Valencia, the capital of the Valencian autonomous community, is a city on the Mediterranean coast with a history that dates back to its Roman foundation – Valentia, 138 BC – and that continued with the Muslim and Christian cultures, which left their mark not only in the form of archaeological and architectural remains, but also on the surrounding fields of fruit trees and vegetables – the so-called “Horta” – and the character of its people.

A visit to the old city is therefore a must for anyone who comes to the area. The main historical buildings are found in the heart of the city: the cathedral and the bell tower known as “el Micalet”; the Mare de Déu dels Desamparats basilica, with a dome painted by Palomino; the palace of the Generalitat, the seat of the Valencian government; the Llotja de la seda, an old silk exchange market; the Serrans towers, the most significant remains of the old walls; and a maze of streets with museums, churches, palaces and noble houses that invite the visitor to wander and experience the golden age of the old city, the fifteenth century, when the main literary authors lived, including Ausiàs March, Joanot Martorell and sor Isabel de Villena.

Today Valencia has opened its doors to the future, which is represented by the avant-garde architecture of Santiago Calatrava. He is the creative force behind the City of Arts and Sciences, a leisure and artistic complex where a variety of events are put on, including opera or 3D film shows. You can also  visit the largest aquarium in Europe, or walk through the gardens and around the original buildings.

▸ SUPPLIED ENTRIES
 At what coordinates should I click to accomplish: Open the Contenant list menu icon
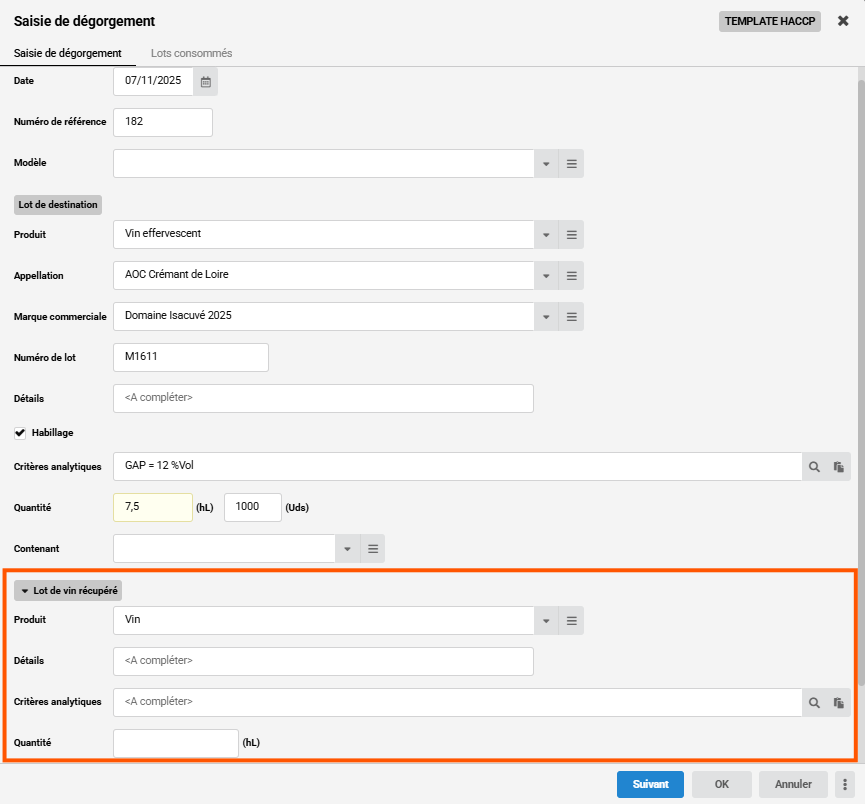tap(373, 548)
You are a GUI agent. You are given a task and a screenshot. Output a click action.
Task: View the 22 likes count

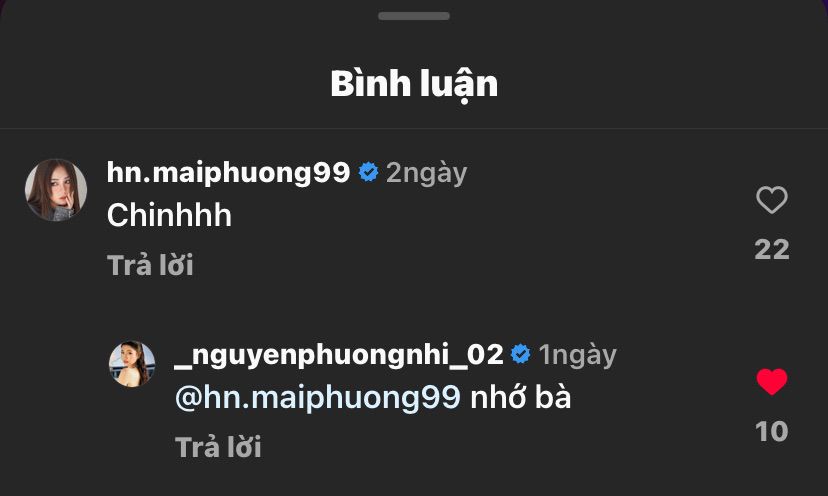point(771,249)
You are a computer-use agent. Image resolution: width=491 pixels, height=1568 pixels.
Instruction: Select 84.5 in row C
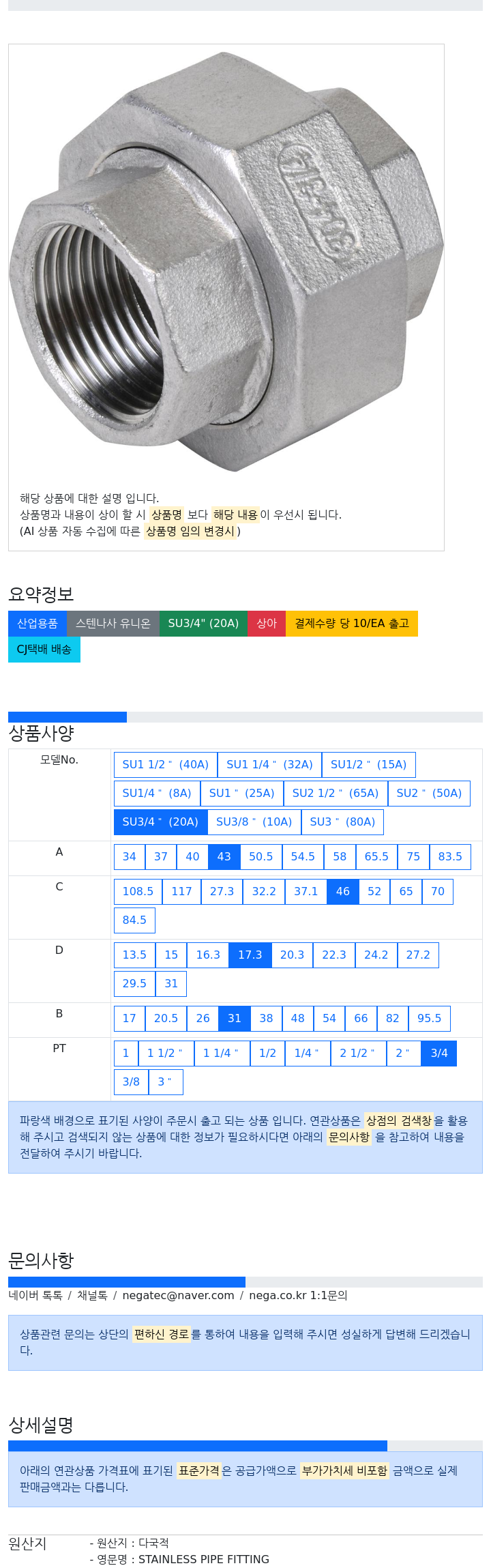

▸ WHAT IS REQUIRED
Carry on writing the text about Valencia after its last sentence. You won't need the entries.

▸ RESULT OF THE TASK
Nature lovers can visit the Albufera natural park, just a few kilometres from Valencia. The park is close to the beaches and woods of the area known as el Saler. It is here, in the rice fields surrounding the Albufera lake that the most famous and representative dish in Valencian cuisine was born: the paella. So you can combine a boat trip with a good meal, preferably a rice dish, in any of the restaurants of the villages around the park, a major stopping off point for thousands of water birds migrating between Europe and Africa every year.
No description of Valencia would be complete without mentioning the Fallas. This traditional celebration is internationally famous for the thousands of huge cardboard and papier-mâché monuments that are set on fire every 19 March in honour of saint Joseph, the patron saint of carpenters, and to celebrate the arrival of spring.